───── ПРИВЕДЁННЫЙ ОТРЫВОК ─────

Эта душевная структурная связь есть в то же время связь телеологическая. Связь, клонящаяся к достижению полноты жизни, удовлетворения побуждений и счастья, есть связь целевая. Поскольку части в структуре связаны таким образом, что соединение их способно давать удовлетворение побуждениям и счастье или отклонять страдания, мы называем ее целесообразной. Больше того, характер целесообразности первоначально дан только в душевной структуре, и если мы и приписываем целесообразность организму или миру, то мы лишь переносим на них понятие, взятое из внутреннего переживания. Ибо всякое отношение частей к целому приобретает характер целесообразности лишь исходя от реализованной в нем ценности, ценность же эта познается только в жизни чувств и побуждений.

Биология во многом перешла от этой субъективной имманентной целесообразности к целесообразности объективной. Ее понятие возникает из отношения жизни побуждений и чувств к сохранению индивида и рода. Отношение это представляет собой гипотезу, и труд, затраченный на претворение ее в истину, не привел пока к достаточным результатам. Но изложение мое было бы не полным, если бы я не упомянул здесь о ней, так как обсуждение ее ведет к расширению кругозора предлагаемого исследования. Можно вообразить организмы, кратчайшим путем приспособляющиеся к окружающей действительности. При появлении их на свет им присуще было бы уже достаточное знание того, что для них полезно, т. е. того, что способствует их сохранению. Знание это увеличивалось бы сообразно надобности и, исходя из него, они совершали бы соответствующие движения, необходимые для приспособления к окружающей среде. Подобного рода существа должны были бы уметь отличать пищу полезную от вредной, начиная с молока матери. Они должны были бы быть в состоянии правильно оценивать пригодность воздуха, которым дышат, начиная с первого вздоха. Им необходимо было бы обладать знанием того, какая температура поддерживает в них жизненные процессы. Им необходимо было бы также знание того, какого рода отношения к подобным им особям для них всего выгоднее. Очевидно, подобные существа должны были бы быть некоторого рода всезнайками. Однако, природа разрешила эту задачу со значительно меньшей затратой средств. Живую особь она приспособила к окружающей ее обстановке, хотя и не прямым путем, но много бережливее. Знание о вреде и пользе внешних вещей, о том, что повышает и что понижает благосостояние живого организма, единообразно представлено во всем животном и человеческом мире чувствами радости и страдания. Наши восприятия составляют систему знаков для выражения неизвестных нам свойств внешнего мира: таким образом, и чувства наши являются знаками. Они также образуют систему знаков, а именно для рода и степеней жизненной ценности состояний Я и условий, воздействующих на это Я.

───── ИСХОДНЫЕ ДАННЫЕ ─────

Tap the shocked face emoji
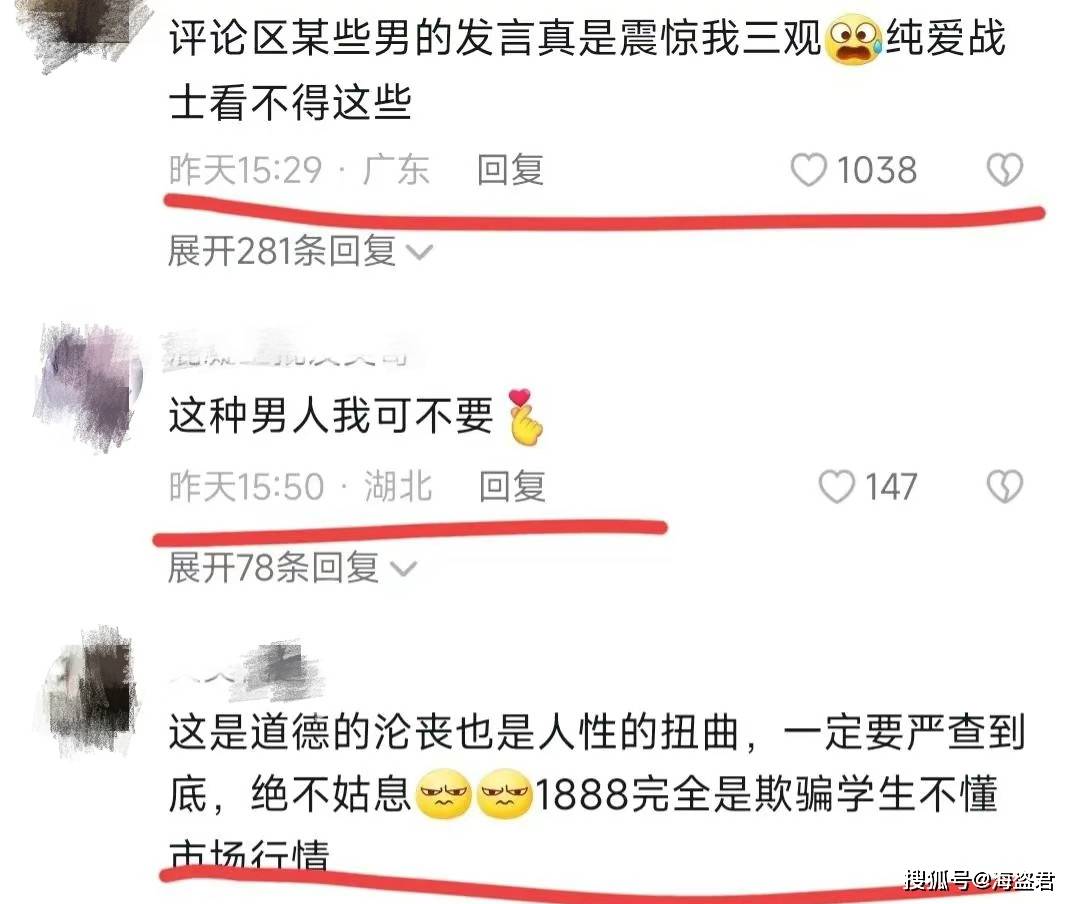Screen dimensions: 1080x904 click(x=853, y=39)
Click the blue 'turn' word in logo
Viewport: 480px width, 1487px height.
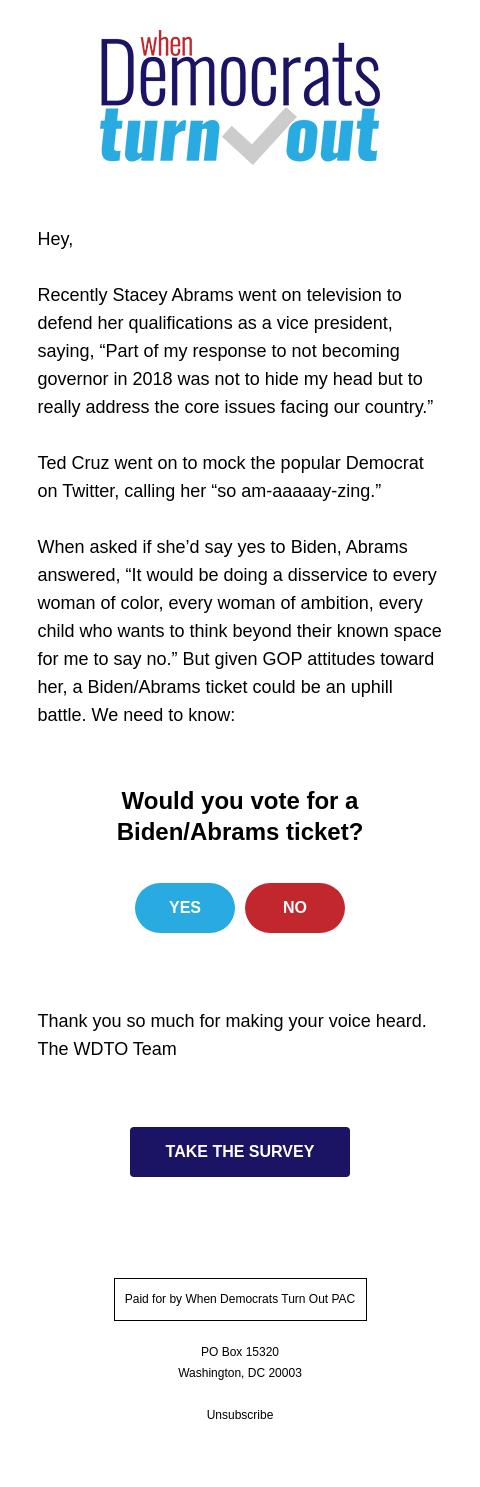click(159, 136)
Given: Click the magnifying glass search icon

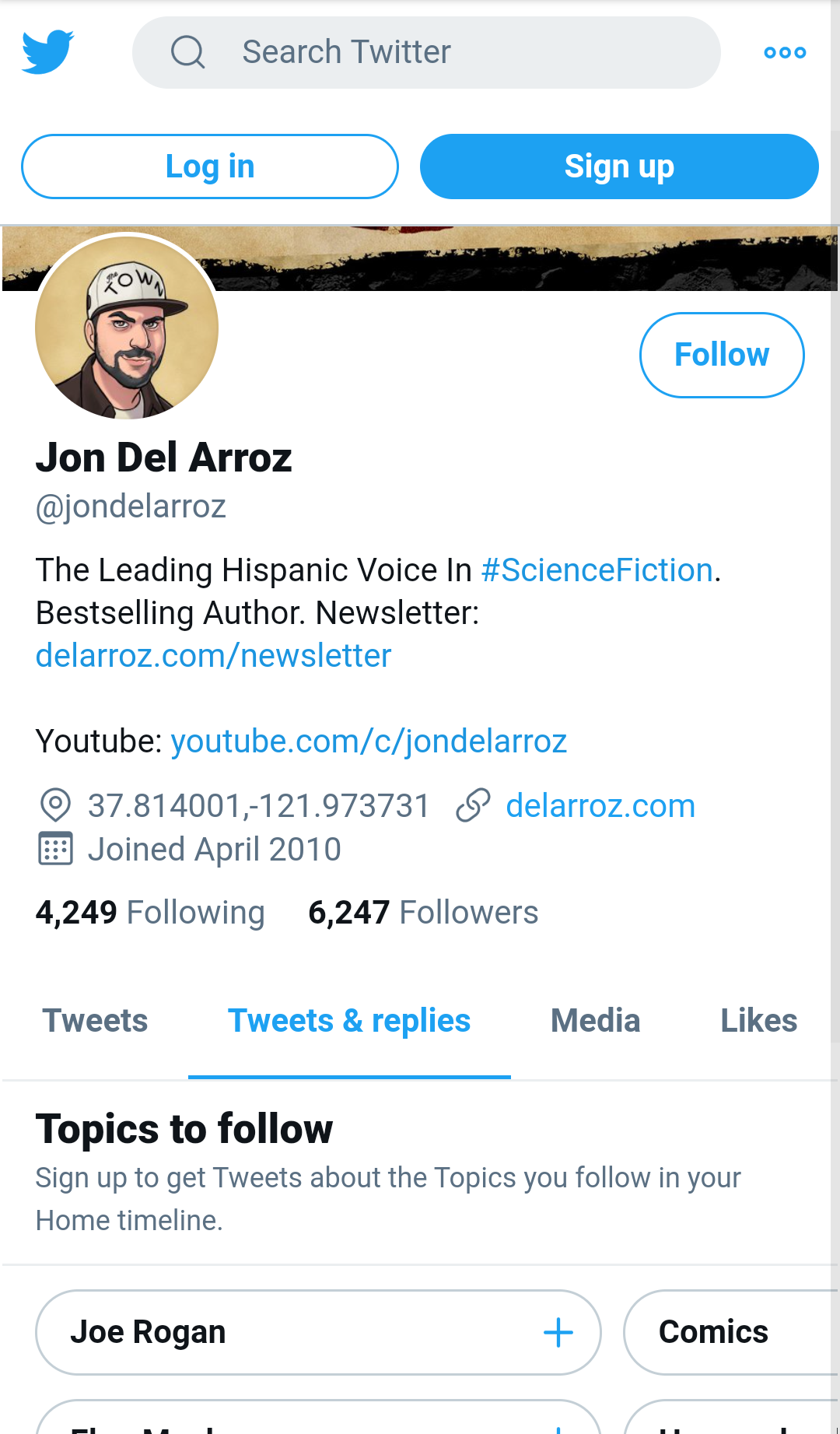Looking at the screenshot, I should coord(187,52).
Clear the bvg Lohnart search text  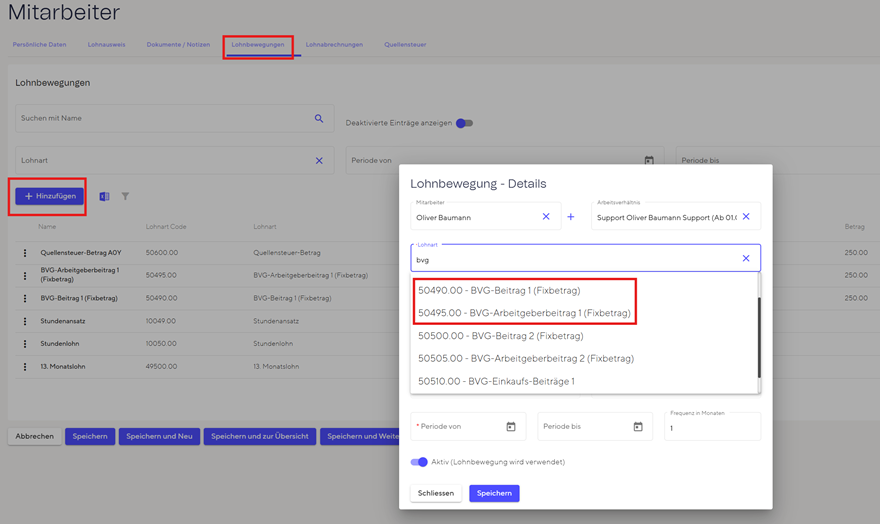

─────

### ЧТО СДЕЛАТЬ
- a) Преобразуйте в JSON-список строк все записи от строки с "Click the blue 'turn' word in logo" до самого конца записей, по одному элементу на строку, без пустых строк. Картинки в ответ не включайте.
- b) Продолжите текст о целесообразности душевной связи и чувствах как знаках после его последнего предложения.
Текст и записи никак не связаны друг с другом.

### ОТВЕТЫ К ЗАДАНИЯМ
- a)
[
  "Click the blue 'turn' word in logo",
  "Viewport: 480px width, 1487px height.",
  "click(159, 136)",
  "Given: Click the magnifying glass search icon",
  "Looking at the screenshot, I should coord(187,52).",
  "Clear the bvg Lohnart search text  "
]

- b)
Указанное соотношение легче всего проследить на физических радостях и страданиях живого существа. Это — внутренние знаки состояния тканей, связанных с мозгом посредством чувствительных нервов. Как недостаточное питание, так и чрезмерная деятельность или разрушительные внешние влияния ведут к острым или хроническим страданиям. Приятные же телесные ощущения возникают вследствие нормального функционирования органов в живом теле, и притом тем сильнее, чем большее число нервных нитей участвуют в этом, и чем реже раздражение их. Отсюда следует также, что физическое удовольствие в смысле интенсивности всегда остается далеко позади сильной физической боли, — ибо нормальная деятельность никогда не может подняться настолько выше среднего уровня, насколько ее нарушение и разрушение может опуститься ниже нормы, до тех пределов, за которыми прекращаются ощущения и жизнь. Таким образом, пессимистическое учение Шопенгауэра о преобладании страдания в органической жизни в известной мере подтверждается фактами. Однако, телесные чувства представляют собой язык знаков несколько грубого и несовершенного рода; прежде всего, они дают знать лишь о мгновенных воздействиях раздражения на ткань, а никак не о дальнейших последствиях. Непосредственное воздействие пищи на вкусовые органы не становится менее приятным от того, что в других частях тела она с течением времени вызывает вредные последствия и соответственно в известных частях нервной системы, как знаки этих последствий, подагрические боли.

Эта целесообразность телесных чувств находит продолжение в области духовных чувств, прежде всего постольку, поскольку с предвидением или неопределенным ожиданием телесных болей связывается тягостное духовное чувство, а с телесно приятным — духовное чувство удовольствия.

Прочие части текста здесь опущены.